# Fragmento del texto
▼▼▼
Miguel de Unamuno: la muerte y la inmortalidad
Por Rosario Herrera Guido
Los hombres viven celosos
de la inmortalidad.
Platón
La existencia de Dios,
no es algo exterior al ser,
sino como la máxima voluntad del hombre.
Tal vez ese Dios no existe,
pero cada individuo ha de creer en él
para recurrir a esa creencia
como Don Quijote creía en sus caballeros
y en sus princesas.
Miguel de Unamuno
El sentimiento trágico de la vida.
Miguel de Unamuno (1864-1936), natural de Bilbao, estudiante de filosofía en Madrid, varias veces rector de la Universidad de Salamanca, activista político, condenado a seis años de prisión por sus ataques a la monarquía española y desterrado en Fuenteventura por las denuncias dirigidas contra la dictadura del general Primo de Rivera, es un genuino representante de la generación del 98 (Pio Baroja, Azorín y Unamuno). El escritor que tocó todos los estilos literarios y filosóficos: el ensayo filosófico en El sentimiento trágico de la vida; La agonía del cristianismo; Vida de Don Quijote y Sancho; el teatro filosófico: Fedra, El otro; la novela filosófica: Paz en la guerra, Abel Sánchez, Niebla, Tres novelas ejemplares y un prólogo, San Manuel, bueno y mártir; la poesía: El Cristo de Velásquez y el Cancionero. Pero en el marco del título de este breve espacio, sólo voy a evocar la muerte y la inmortalidad en El sentimiento trágico de la vida (1914).
▲▲▲
Datos recopilados:
▼▼▼
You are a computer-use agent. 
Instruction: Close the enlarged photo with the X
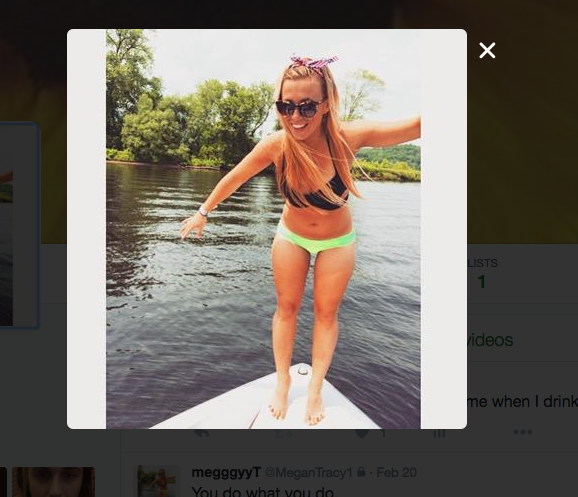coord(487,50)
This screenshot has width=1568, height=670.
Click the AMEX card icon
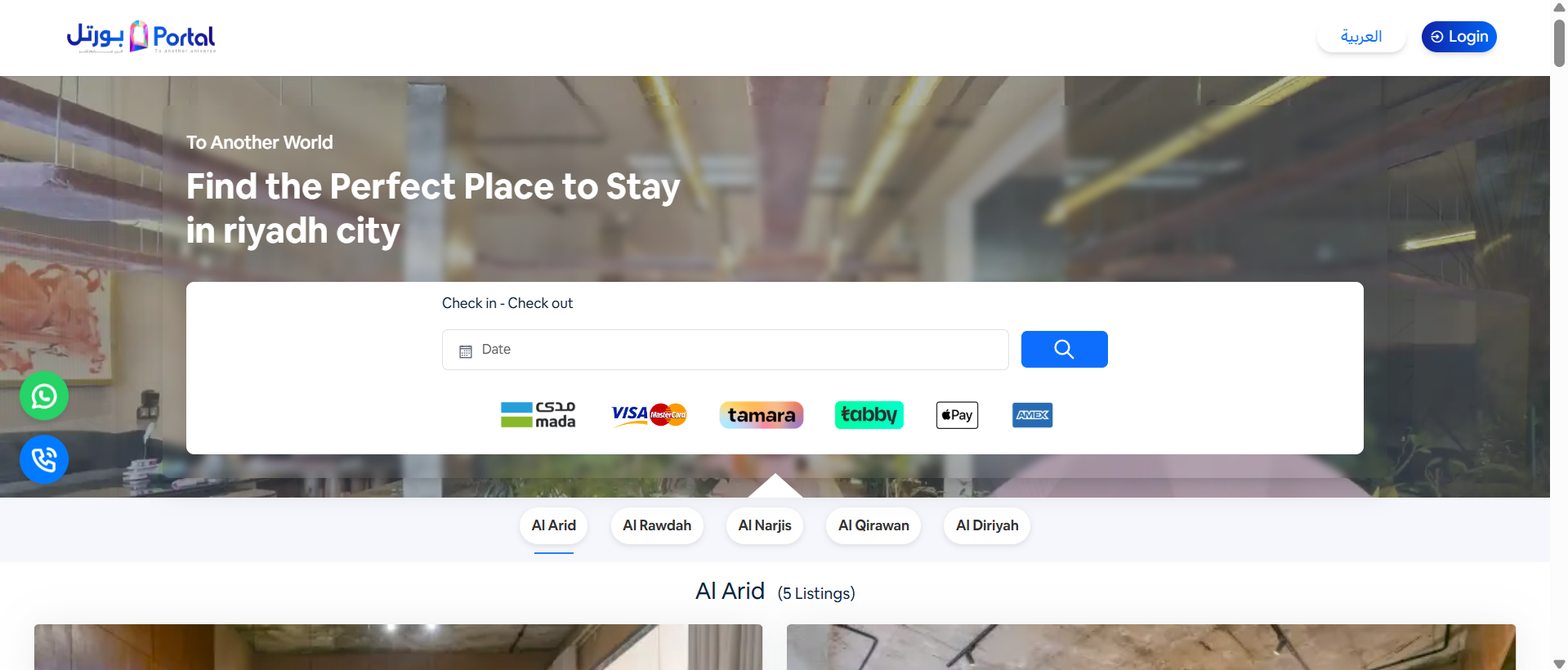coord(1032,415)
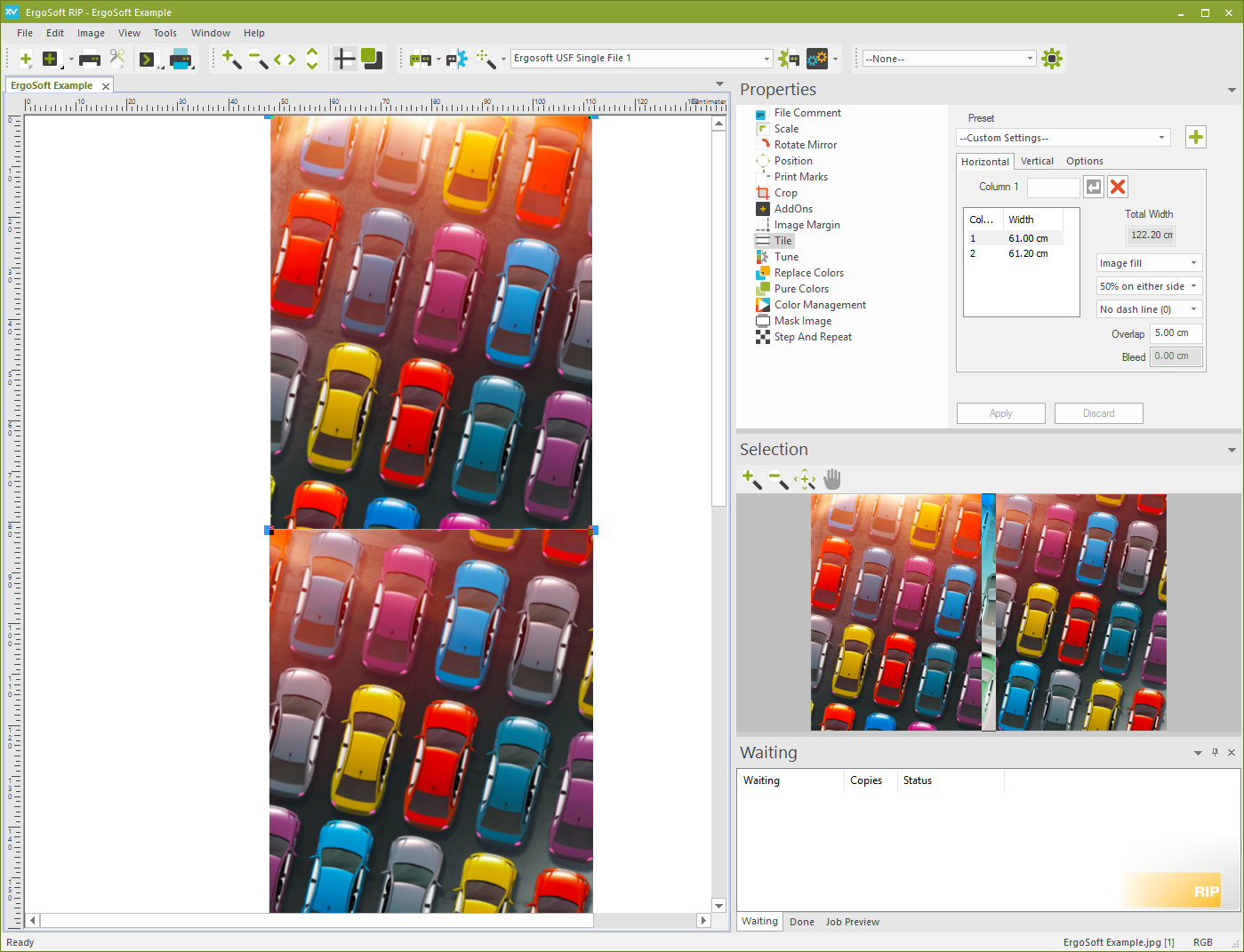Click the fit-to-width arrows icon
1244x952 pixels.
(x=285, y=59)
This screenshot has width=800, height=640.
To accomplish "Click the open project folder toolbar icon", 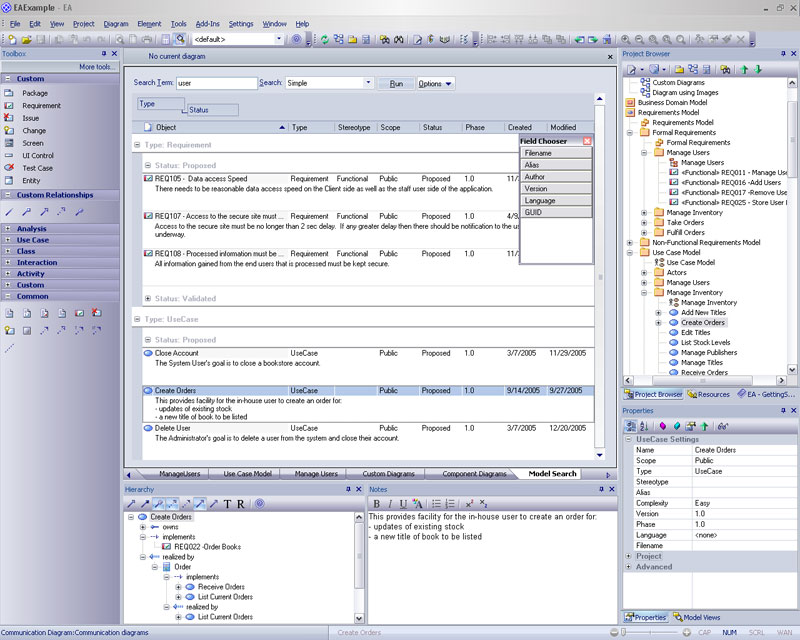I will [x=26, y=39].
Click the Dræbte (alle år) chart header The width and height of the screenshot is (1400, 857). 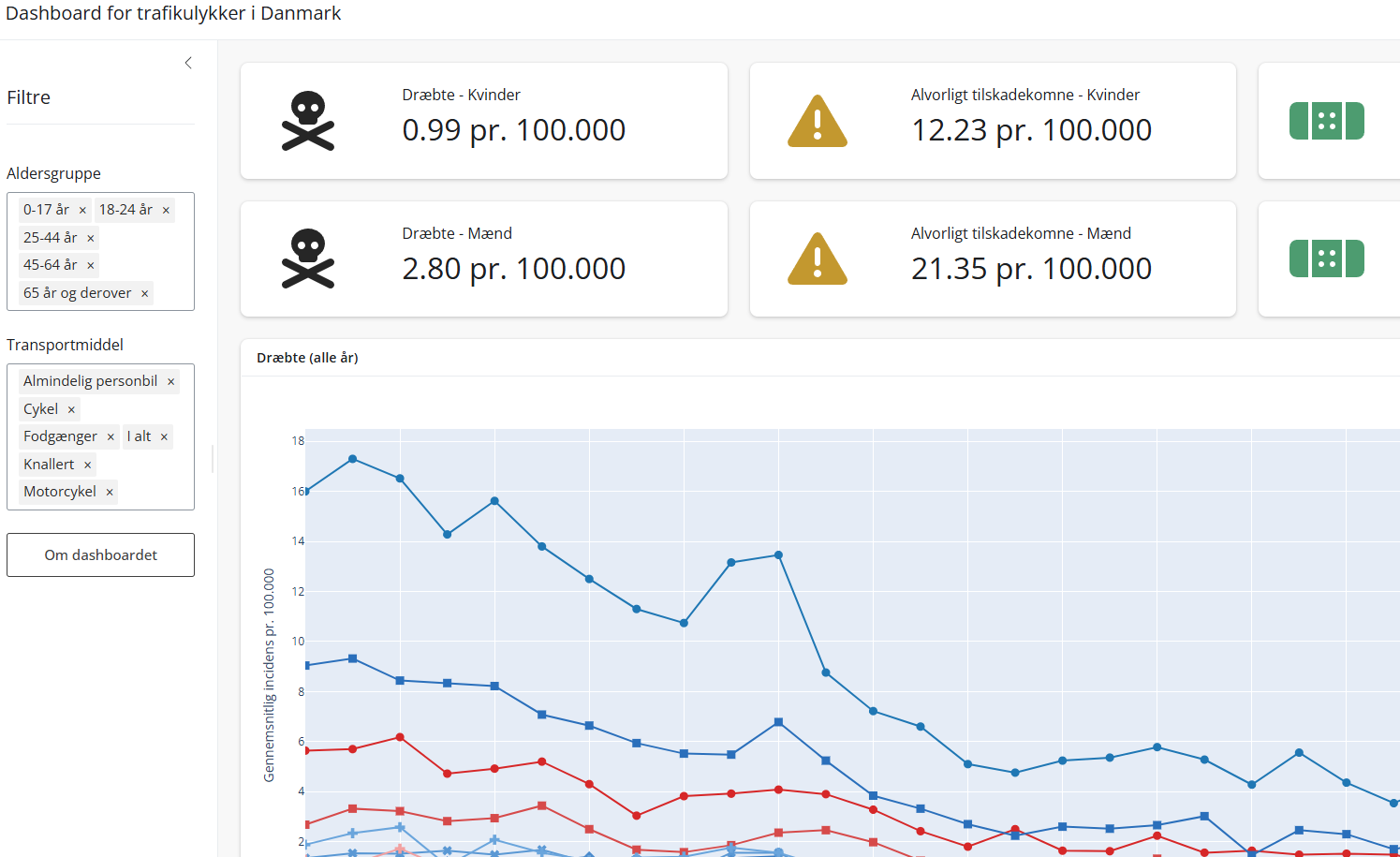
▲▲▲
# Ejercicio A
Según el fragmento sobre Unamuno, ¿a cuántos años de prisión fue condenado y por qué motivo?
# Ejercicio B
Reproduce del fragmento sobre Unamuno el pasaje que empieza con "Tal vez ese" y continúa hasta "de la vida.".

# Respuesta correcta A
A seis años, por sus ataques a la monarquía española.

# Respuesta correcta B
Tal vez ese Dios no existe,
pero cada individuo ha de creer en él
para recurrir a esa creencia
como Don Quijote creía en sus caballeros
y en sus princesas.
Miguel de Unamuno
El sentimiento trágico de la vida.